Brice Ruth 2022-10-19T13:55:55.519309Z

Question (sorta re-post from a question in #clojurescript, after getting some feedback there) - I’m trying to put together a sample project that would help teams in my org that are working on JS projects (backend, to start) have a path to incorporating CLJS incrementally in their work - I have a similar project in Java land using Gradle/clojurephant/java-interop, where everything can live under the same source tree (you can just start working in src/main/clojure versus src/main/java, for instance). My goal, I guess, was to achieve something similar for CLJS - that is, assuming I have an existing Node.JS-based project, how would I incorporate CLJS incrementally … but, based on what I’m seeing and the feedback I got on my initial question, pointing at #shadow-cljs and #nbb - I’m wondering if a more workable approach is to isolate the CLJS code into it’s own node module and depend on that from the original project, versus trying to make the original project a hybrid of some sort … am I on the right track?

borkdude 2022-10-19T13:58:14.505649Z

Is this a Node.js project?

borkdude 2022-10-19T14:02:46.047669Z

It can work with #nbb.
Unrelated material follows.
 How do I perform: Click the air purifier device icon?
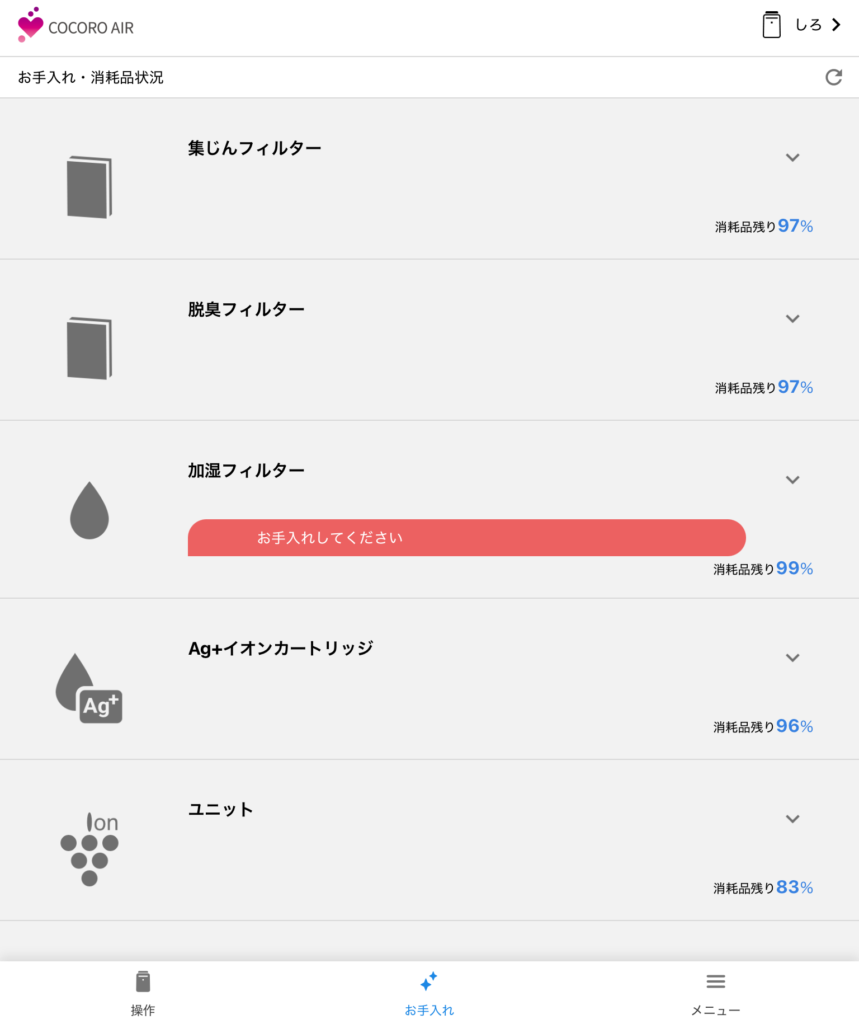[771, 25]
The way to do this is similar to this: https://github.com/babashka/nbb/blob/main/doc/aws_lambda.md So loadFile is the thing you need to load a .cljs file. There is no compilation there, the .cljs is interpreted. If performance isn't that import for that code, it's ok. There is also a lighter-weight compiler being worked on, named #cherry which is available from npm:

npm install cherry-cljs
npx cherry compile foo.cljs
This emits a foo.mjs file which you can then import from the rest of your CLJS. This is also achievable with #shadow-cljs but you have to use the JVM to produce the JS output there. Similarly there is a project called #squint for which the output doesn't depend on CLJS at all and emits "raw JS" without the immutable data structure, for smaller JS output. You still get to use CLJS syntax and and a library which imitates the core functions in JS.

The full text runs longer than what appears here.